Brest, back then called Brest-Litovsk, is a Belorussian City close to the border to Poland. It belonged to Poland since 1921, but to Belorussia since 1939. After the German invasion of the Soviet Union, a ghetto for Jews was established in that city. According to German wartime documents, altogether almost 9,000 Jews from that ghetto were executed during several operations between July and September 1941.

In mid-October 1942, the ghetto’s population of some 17,000 Jews was evacuated and resettled elsewhere, if we follow the terms used in German wartime documents. However, the orthodoxy insists that these were euphemisms for murder. The Jews were allegedly sent by train some 110 km northeast to the town of Bronnaya Gora, where they were supposedly executed and buried in mass graves. (See the entry on Bronnaya Gora.)

No railway documents about this evacuation have been located so far. Since there are plenty of German wartime documents in many other cases truly and verifiably reporting about relocations, evacuations and resettlement of Jews, the orthodoxy’s claim of the use of “code words” or “camouflage words” is not credible. This is all the more so as the documents in question – Ein­satz­grup­pen reports – mince no words when clearly speaking of executions and liquidations in hundreds of other cases, even with respect to Jews from the Brest Ghetto.

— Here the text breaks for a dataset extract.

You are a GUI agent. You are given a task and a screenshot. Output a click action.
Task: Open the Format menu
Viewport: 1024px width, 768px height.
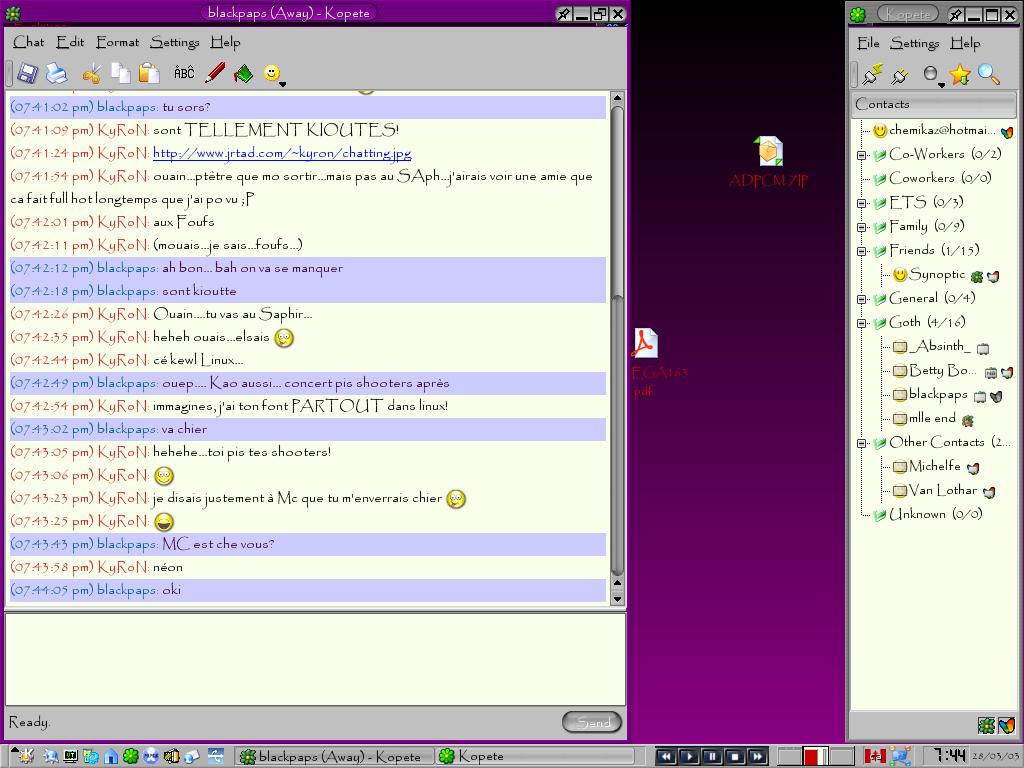pyautogui.click(x=117, y=42)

Regarding the mass graves of the almost 9,000 Jews from Brest allegedly killed in 1941, no clean-up activities by any Aktion 1005 are known, in terms of German units erasing traces of their alleged crimes by exhuming and cremating their victims. Hence, these graves should still be there. But no Soviet reports of their discovery are known either.

(See the entry on Bronnaya Gora, as well as Mattogno 2022c, pp. 742-755.)